* [Assignment]:
The records follow. Copy each one exactly.

** Opening Data supplied block **

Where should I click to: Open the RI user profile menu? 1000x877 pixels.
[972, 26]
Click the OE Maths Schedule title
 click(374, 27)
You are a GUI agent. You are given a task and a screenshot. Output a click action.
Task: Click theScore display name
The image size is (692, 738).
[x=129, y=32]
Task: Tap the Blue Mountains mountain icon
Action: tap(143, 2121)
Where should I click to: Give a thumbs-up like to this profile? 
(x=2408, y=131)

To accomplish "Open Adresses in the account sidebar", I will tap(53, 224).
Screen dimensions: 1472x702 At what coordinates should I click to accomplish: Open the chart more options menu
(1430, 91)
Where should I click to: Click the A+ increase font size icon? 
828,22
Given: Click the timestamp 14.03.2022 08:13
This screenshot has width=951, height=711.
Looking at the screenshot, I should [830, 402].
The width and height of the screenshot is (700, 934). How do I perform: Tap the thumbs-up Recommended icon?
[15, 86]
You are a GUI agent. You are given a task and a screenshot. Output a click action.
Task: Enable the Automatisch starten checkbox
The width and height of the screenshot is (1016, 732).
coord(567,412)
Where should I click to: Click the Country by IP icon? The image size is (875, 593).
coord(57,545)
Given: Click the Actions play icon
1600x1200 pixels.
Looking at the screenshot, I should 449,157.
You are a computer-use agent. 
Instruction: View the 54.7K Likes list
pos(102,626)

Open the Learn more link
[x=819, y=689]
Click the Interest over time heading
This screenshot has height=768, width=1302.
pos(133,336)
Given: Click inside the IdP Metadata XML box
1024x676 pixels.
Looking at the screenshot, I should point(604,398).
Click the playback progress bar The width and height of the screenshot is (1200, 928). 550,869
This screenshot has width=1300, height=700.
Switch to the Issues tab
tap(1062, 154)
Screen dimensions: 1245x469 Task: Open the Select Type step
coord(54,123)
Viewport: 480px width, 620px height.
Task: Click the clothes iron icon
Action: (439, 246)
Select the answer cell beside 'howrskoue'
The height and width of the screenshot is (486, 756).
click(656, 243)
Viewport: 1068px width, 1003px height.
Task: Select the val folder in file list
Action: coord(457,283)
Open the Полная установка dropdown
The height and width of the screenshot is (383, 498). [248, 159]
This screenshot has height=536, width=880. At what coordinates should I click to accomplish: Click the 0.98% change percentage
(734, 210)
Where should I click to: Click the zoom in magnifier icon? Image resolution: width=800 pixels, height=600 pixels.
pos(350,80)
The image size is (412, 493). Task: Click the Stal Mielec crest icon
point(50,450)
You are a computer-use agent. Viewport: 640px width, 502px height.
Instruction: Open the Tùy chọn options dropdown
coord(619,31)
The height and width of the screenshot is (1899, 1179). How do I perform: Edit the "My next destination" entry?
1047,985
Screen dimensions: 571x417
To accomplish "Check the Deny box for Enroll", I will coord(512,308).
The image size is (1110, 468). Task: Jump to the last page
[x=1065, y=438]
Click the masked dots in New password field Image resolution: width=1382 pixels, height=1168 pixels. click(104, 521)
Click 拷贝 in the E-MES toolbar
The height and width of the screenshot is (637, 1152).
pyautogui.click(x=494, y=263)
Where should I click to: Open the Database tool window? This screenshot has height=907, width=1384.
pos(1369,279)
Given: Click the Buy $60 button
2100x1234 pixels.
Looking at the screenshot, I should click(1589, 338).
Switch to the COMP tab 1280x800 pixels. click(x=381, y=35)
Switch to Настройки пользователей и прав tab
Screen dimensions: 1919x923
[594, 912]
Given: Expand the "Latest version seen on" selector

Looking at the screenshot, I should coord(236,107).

** Closing Data supplied block **

* [Solution]:
Where should I click to: Open the RI user profile menu? 1000x877 pixels.
[972, 26]
Click the OE Maths Schedule title
 click(374, 27)
You are a GUI agent. You are given a task and a screenshot. Output a click action.
Task: Click theScore display name
The image size is (692, 738).
[x=129, y=32]
Task: Tap the Blue Mountains mountain icon
Action: tap(143, 2121)
Where should I click to: Give a thumbs-up like to this profile? 
(x=2408, y=131)

To accomplish "Open Adresses in the account sidebar", I will tap(53, 224).
Screen dimensions: 1472x702 At what coordinates should I click to accomplish: Open the chart more options menu
(1430, 91)
Where should I click to: Click the A+ increase font size icon? 
828,22
Given: Click the timestamp 14.03.2022 08:13
This screenshot has width=951, height=711.
Looking at the screenshot, I should [830, 402].
The width and height of the screenshot is (700, 934). How do I perform: Tap the thumbs-up Recommended icon?
[15, 86]
You are a GUI agent. You are given a task and a screenshot. Output a click action.
Task: Enable the Automatisch starten checkbox
The width and height of the screenshot is (1016, 732).
coord(567,412)
Where should I click to: Click the Country by IP icon? The image size is (875, 593).
coord(57,545)
Given: Click the Actions play icon
1600x1200 pixels.
Looking at the screenshot, I should 449,157.
You are a computer-use agent. 
Instruction: View the 54.7K Likes list
pos(102,626)

Open the Learn more link
[x=819, y=689]
Click the Interest over time heading
This screenshot has height=768, width=1302.
pos(133,336)
Given: Click inside the IdP Metadata XML box
1024x676 pixels.
Looking at the screenshot, I should point(604,398).
Click the playback progress bar The width and height of the screenshot is (1200, 928). 550,869
This screenshot has width=1300, height=700.
Switch to the Issues tab
tap(1062, 154)
Screen dimensions: 1245x469 Task: Open the Select Type step
coord(54,123)
Viewport: 480px width, 620px height.
Task: Click the clothes iron icon
Action: (439, 246)
Select the answer cell beside 'howrskoue'
The height and width of the screenshot is (486, 756).
click(656, 243)
Viewport: 1068px width, 1003px height.
Task: Select the val folder in file list
Action: coord(457,283)
Open the Полная установка dropdown
The height and width of the screenshot is (383, 498). [248, 159]
This screenshot has height=536, width=880. At what coordinates should I click to accomplish: Click the 0.98% change percentage
(734, 210)
Where should I click to: Click the zoom in magnifier icon? Image resolution: width=800 pixels, height=600 pixels.
pos(350,80)
The image size is (412, 493). Task: Click the Stal Mielec crest icon
point(50,450)
You are a computer-use agent. Viewport: 640px width, 502px height.
Instruction: Open the Tùy chọn options dropdown
coord(619,31)
The height and width of the screenshot is (1899, 1179). How do I perform: Edit the "My next destination" entry?
1047,985
Screen dimensions: 571x417
To accomplish "Check the Deny box for Enroll", I will coord(512,308).
The image size is (1110, 468). Task: Jump to the last page
[x=1065, y=438]
Click the masked dots in New password field Image resolution: width=1382 pixels, height=1168 pixels. click(104, 521)
Click 拷贝 in the E-MES toolbar
The height and width of the screenshot is (637, 1152).
pyautogui.click(x=494, y=263)
Where should I click to: Open the Database tool window? This screenshot has height=907, width=1384.
pos(1369,279)
Given: Click the Buy $60 button
2100x1234 pixels.
Looking at the screenshot, I should click(1589, 338).
Switch to the COMP tab 1280x800 pixels. click(x=381, y=35)
Switch to Настройки пользователей и прав tab
Screen dimensions: 1919x923
[594, 912]
Given: Expand the "Latest version seen on" selector

Looking at the screenshot, I should coord(236,107).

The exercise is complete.